Smoothed Moreau-Yosida Tensor Train Approximation of State-constrained Optimization Problems under Uncertainty

We propose an algorithm to solve optimization problems constrained by partial (ordinary) differential equations under uncertainty, with almost sure constraints on the state variable. To alleviate the computational burden of high-dimensional random variables, we approximate all random fields by the tensor-train decomposition. To enable efficient tensor-train approximation of the state constraints, the latter are handled using the Moreau-Yosida penalty, with an additional smoothing of the positive part (plus/ReLU) function by a softplus function. In a special case of a quadratic cost minimization constrained by linear elliptic partial differential equations, and some additional constraint qualification, we prove strong convergence of the regularized solution to the optimal control. This result also proposes a practical recipe for selecting the smoothing parameter as a function of the penalty parameter.

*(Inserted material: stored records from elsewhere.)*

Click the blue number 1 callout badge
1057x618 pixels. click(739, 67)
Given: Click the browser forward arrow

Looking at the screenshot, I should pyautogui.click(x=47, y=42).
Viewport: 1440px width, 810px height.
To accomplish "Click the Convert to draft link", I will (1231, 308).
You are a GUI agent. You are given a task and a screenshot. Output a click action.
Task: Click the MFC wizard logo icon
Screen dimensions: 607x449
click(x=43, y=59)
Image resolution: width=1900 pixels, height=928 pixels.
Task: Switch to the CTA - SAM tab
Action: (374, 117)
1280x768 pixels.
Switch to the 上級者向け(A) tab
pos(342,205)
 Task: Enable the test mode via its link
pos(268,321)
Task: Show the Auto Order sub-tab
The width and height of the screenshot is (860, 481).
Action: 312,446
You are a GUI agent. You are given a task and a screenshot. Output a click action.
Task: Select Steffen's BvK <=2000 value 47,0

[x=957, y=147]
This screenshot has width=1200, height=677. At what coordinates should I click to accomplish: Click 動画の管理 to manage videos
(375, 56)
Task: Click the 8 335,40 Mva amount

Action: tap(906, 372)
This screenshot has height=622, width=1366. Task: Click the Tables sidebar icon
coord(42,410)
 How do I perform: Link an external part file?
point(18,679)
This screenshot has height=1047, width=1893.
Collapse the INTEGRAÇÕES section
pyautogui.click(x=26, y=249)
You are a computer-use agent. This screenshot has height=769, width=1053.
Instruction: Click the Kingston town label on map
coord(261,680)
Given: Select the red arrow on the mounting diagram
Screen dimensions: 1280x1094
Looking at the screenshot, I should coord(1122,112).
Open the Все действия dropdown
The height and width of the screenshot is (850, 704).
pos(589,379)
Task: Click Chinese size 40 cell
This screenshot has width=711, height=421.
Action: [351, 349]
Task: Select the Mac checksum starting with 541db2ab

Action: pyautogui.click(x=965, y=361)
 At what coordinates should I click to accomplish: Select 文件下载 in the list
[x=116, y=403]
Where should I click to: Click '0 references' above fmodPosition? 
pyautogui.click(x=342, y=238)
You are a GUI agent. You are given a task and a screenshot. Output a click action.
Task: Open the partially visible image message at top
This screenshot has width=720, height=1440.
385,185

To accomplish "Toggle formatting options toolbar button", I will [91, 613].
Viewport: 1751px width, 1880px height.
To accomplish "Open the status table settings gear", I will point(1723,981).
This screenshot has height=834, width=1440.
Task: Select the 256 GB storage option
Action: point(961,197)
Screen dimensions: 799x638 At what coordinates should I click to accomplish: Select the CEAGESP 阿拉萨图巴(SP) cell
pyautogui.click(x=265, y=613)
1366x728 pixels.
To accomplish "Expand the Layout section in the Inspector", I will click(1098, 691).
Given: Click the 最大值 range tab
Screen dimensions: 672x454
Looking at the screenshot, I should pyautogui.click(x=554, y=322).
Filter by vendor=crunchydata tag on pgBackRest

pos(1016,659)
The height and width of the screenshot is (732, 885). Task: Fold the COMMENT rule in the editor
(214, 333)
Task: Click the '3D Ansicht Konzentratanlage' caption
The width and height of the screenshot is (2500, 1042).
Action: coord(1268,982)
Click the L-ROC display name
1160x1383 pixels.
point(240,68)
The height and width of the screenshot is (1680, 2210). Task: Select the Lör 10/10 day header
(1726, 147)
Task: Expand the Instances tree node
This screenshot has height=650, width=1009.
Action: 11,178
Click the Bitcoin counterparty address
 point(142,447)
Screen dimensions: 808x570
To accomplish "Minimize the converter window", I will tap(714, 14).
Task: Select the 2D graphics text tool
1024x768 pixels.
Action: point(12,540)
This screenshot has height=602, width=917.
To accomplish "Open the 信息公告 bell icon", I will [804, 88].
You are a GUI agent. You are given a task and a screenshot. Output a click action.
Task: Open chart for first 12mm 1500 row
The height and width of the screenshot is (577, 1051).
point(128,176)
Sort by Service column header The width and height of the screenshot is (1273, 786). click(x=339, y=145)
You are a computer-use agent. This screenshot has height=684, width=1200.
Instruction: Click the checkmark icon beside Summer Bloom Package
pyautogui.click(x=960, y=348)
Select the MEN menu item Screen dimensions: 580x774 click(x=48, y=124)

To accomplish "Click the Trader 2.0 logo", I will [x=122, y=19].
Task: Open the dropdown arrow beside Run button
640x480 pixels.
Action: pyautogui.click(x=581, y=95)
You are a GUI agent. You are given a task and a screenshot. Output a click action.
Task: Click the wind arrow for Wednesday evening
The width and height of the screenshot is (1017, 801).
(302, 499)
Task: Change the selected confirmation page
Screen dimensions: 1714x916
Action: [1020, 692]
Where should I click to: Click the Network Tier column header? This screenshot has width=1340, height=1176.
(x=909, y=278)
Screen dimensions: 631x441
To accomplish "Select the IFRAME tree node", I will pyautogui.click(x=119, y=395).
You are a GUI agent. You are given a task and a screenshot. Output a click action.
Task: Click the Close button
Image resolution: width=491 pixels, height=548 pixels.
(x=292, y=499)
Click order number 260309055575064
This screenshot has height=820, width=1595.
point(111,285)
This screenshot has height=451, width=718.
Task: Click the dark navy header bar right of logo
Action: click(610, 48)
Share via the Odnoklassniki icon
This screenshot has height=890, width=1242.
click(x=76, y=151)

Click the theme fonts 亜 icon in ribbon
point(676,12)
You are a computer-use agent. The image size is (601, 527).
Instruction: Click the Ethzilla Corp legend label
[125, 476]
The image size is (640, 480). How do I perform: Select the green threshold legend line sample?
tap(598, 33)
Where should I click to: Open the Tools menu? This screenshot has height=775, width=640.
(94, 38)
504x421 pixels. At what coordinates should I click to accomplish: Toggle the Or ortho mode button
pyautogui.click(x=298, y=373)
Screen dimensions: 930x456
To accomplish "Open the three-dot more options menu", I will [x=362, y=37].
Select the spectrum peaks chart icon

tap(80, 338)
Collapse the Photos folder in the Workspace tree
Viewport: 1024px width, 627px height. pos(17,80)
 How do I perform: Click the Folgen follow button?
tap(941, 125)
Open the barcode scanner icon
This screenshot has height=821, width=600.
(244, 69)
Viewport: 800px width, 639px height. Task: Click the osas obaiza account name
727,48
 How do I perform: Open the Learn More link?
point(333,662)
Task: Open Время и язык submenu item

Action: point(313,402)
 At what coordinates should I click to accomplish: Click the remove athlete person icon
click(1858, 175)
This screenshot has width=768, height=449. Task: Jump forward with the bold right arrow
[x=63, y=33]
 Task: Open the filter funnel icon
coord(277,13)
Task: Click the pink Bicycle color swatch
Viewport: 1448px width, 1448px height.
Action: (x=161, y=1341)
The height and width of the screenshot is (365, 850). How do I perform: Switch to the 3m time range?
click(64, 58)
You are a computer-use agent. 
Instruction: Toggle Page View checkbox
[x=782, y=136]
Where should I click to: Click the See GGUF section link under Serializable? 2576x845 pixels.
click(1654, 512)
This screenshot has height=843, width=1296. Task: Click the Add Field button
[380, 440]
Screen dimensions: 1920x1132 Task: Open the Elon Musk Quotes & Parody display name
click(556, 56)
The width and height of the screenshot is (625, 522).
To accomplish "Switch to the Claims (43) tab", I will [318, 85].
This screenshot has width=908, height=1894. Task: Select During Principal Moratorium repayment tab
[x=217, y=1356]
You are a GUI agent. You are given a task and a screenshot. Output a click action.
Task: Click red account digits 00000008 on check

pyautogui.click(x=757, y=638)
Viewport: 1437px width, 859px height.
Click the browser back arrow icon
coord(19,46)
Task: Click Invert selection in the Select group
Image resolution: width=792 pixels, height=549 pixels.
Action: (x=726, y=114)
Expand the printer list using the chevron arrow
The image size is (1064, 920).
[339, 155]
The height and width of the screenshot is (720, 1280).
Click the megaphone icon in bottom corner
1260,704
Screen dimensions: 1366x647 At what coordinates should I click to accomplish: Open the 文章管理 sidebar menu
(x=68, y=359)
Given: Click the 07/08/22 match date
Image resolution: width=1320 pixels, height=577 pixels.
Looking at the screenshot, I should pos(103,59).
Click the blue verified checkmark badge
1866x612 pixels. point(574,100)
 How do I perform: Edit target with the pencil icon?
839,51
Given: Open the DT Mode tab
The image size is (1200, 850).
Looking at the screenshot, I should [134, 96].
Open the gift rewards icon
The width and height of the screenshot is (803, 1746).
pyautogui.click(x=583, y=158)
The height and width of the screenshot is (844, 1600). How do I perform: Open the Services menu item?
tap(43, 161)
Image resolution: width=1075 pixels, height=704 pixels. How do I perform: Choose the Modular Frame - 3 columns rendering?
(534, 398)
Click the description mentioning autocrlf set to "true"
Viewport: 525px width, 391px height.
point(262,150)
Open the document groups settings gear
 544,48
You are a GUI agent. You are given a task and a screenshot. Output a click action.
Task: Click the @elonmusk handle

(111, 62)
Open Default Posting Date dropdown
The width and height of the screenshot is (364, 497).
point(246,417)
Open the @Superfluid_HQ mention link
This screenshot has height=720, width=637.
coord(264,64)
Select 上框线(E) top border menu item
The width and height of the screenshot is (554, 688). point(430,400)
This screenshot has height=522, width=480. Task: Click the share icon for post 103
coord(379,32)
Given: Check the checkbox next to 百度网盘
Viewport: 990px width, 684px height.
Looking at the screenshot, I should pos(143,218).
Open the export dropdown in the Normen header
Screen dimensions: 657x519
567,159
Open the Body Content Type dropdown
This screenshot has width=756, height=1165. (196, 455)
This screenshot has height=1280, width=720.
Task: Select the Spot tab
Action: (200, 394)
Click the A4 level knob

We develop a second order Newton type method with a fast matrix-free action of the approximate Hessian to solve the smoothed Moreau-Yosida problem. This algorithm is tested on benchmark elliptic problems with random coefficients, optimization problems constrained by random elliptic variational inequalities, and a real-world epidemiological model with 20 random variables. These examples demonstrate mild (at most polynomial) scaling with respect to the dimension and regularization parameters.